**Available records**
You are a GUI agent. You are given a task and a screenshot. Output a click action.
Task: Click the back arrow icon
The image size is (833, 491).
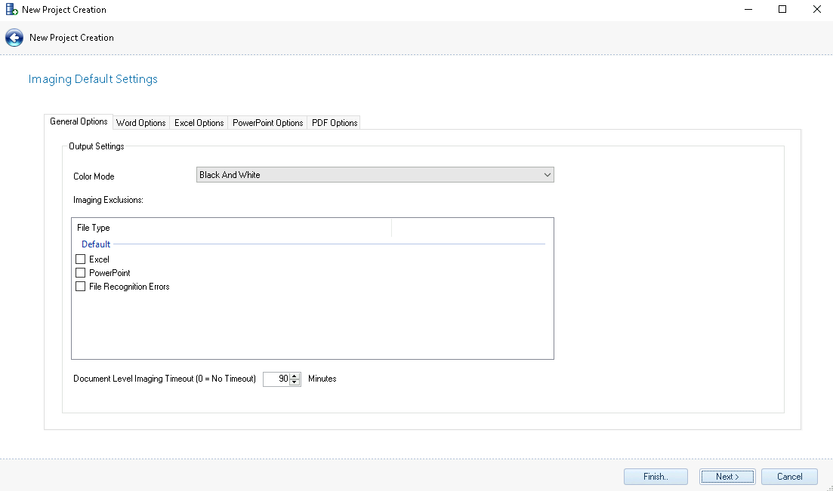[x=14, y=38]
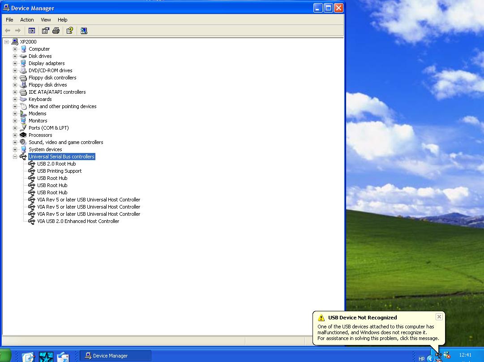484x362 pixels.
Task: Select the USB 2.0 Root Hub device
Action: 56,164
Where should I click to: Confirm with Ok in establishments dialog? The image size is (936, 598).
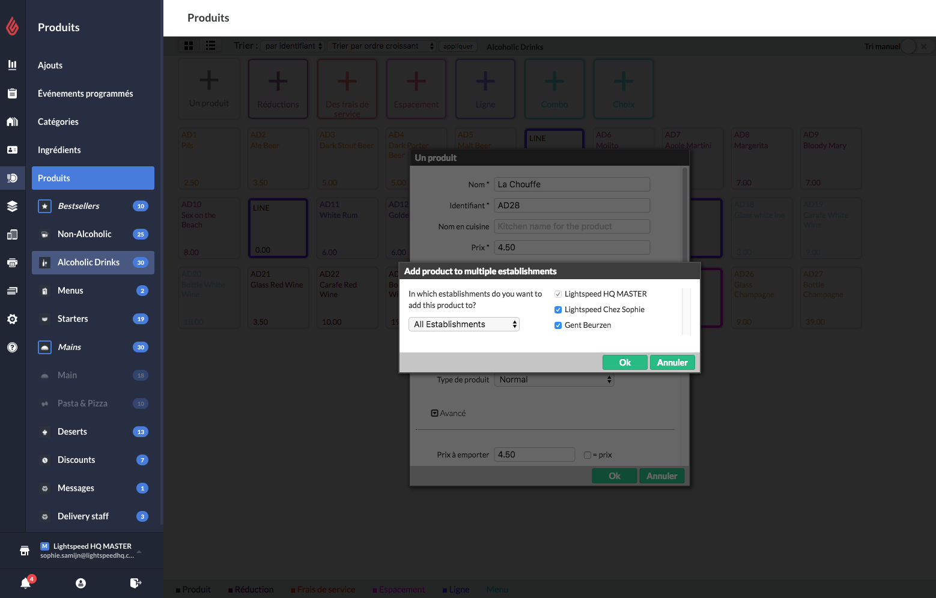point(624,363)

--

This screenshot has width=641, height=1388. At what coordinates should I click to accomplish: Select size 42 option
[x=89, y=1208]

**Given instruction**
Copy each line above that contains the string "image", treating uppercase and lowercase letters as distinct.

**Solved problem**
The image size is (833, 491).
Where should I click to: Confirm with Ok in establishments dialog? The image size is (936, 598).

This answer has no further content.